Las Vegas sale a cause for optimism

Las Vegas' commercial market has seen big improvements this year.

The Sin City real estate market – both commercial and residential – has been struggling more than most markets since the economy crashed years ago. However things there are revving up, and a recent commercial sale shows that if investors and other buyers put effort and time into new purchases, the market will soon return to healthy levels.

According to the Nevada Business Journal, Sundance Plaza in Las Vegas recently was purchased by Gatski Commercial Real Estate Services for $5.73 million. The company's team then took time to improve landscaping, tenant signage and other markers to make the center more visible to potential tenants and customers. Gatski Commercial also cut move-in costs as a way to attract new businesses.

"This is exactly the kind of effort that's needed to turn around a troubled asset," Jeremy Foley, a senior associate at Gatski who helped lease and negotiate the sale, said to the business journal. "This situation is a win-win. The seller realizes a profit and the buyer picks up an asset with strong cashflow."

Continued growth
Although the property was sold for much less than its 2002 value of $10 million, its sale has been a source of optimism for the market, with the journal calling it "a poster child for the boom, the burn and rebuilding of the Las Vegas commercial real estate market over the past decade."

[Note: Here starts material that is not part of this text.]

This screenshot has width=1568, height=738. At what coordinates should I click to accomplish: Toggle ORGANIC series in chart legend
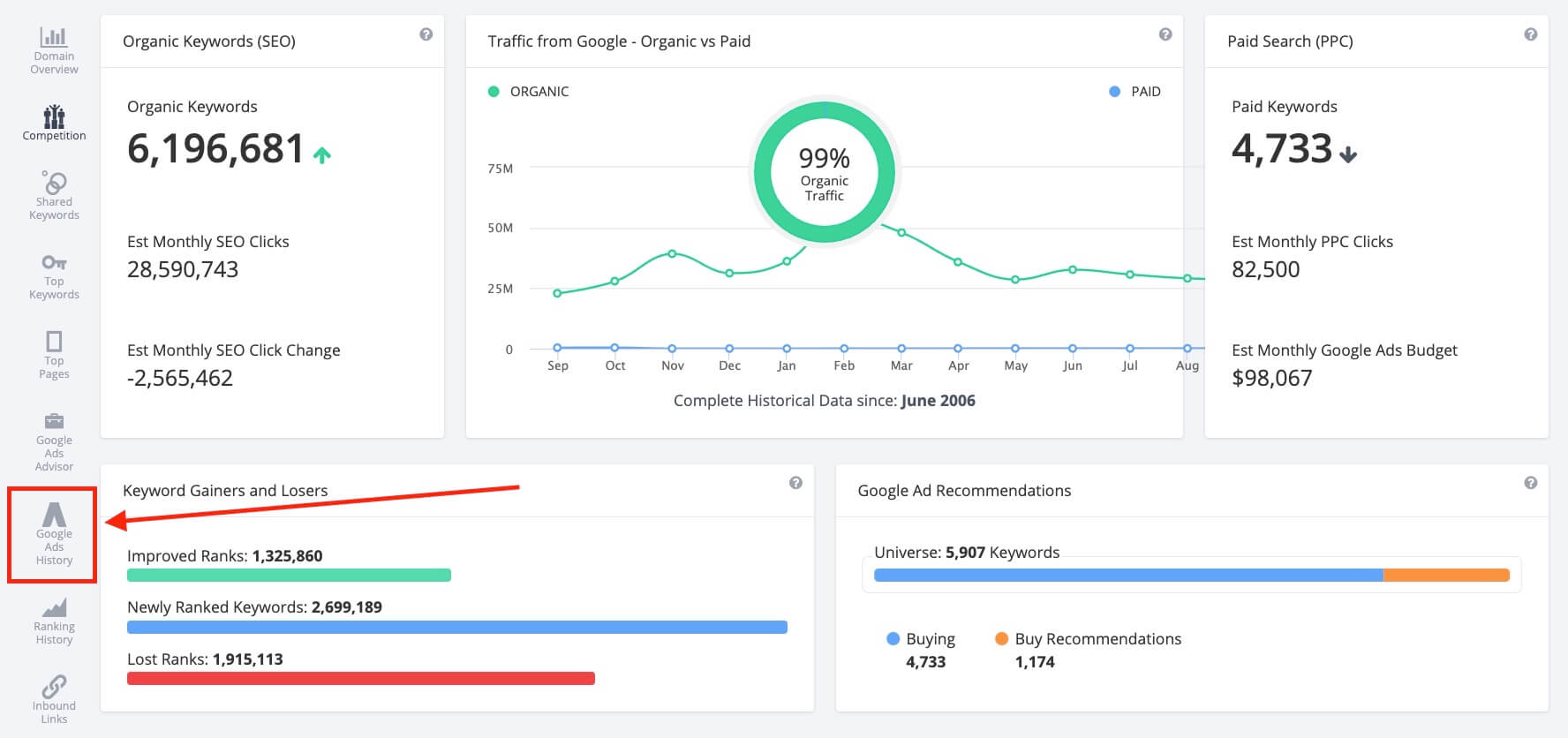tap(529, 92)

The sales price also was nearly twice what it was assessed at in 2011. Sundance Plaza is now 90 percent occupied, with some big names including PTs, State Farm and IQ Technologies.

In May, Nevada Business Journal reported that the city's commercial real estate market will continue to see improvements this year. Its industrial net absorption in the first quarter of this year experienced a year-over-year boost of more than 1 million square feet. The city also added 129,000 square feet of completed industrial space – an astonishing increase over 2012's number: Zero.

"Employment continues to be weaker than we would like, especially in the construction sector, but many measures of the local economy appear to be on the mend, and that gives us hope that 2013 will not only be a stronger year than 2012, but stronger or at least as strong as 2011," said John Stater, research director for Colliers International – Las Vegas.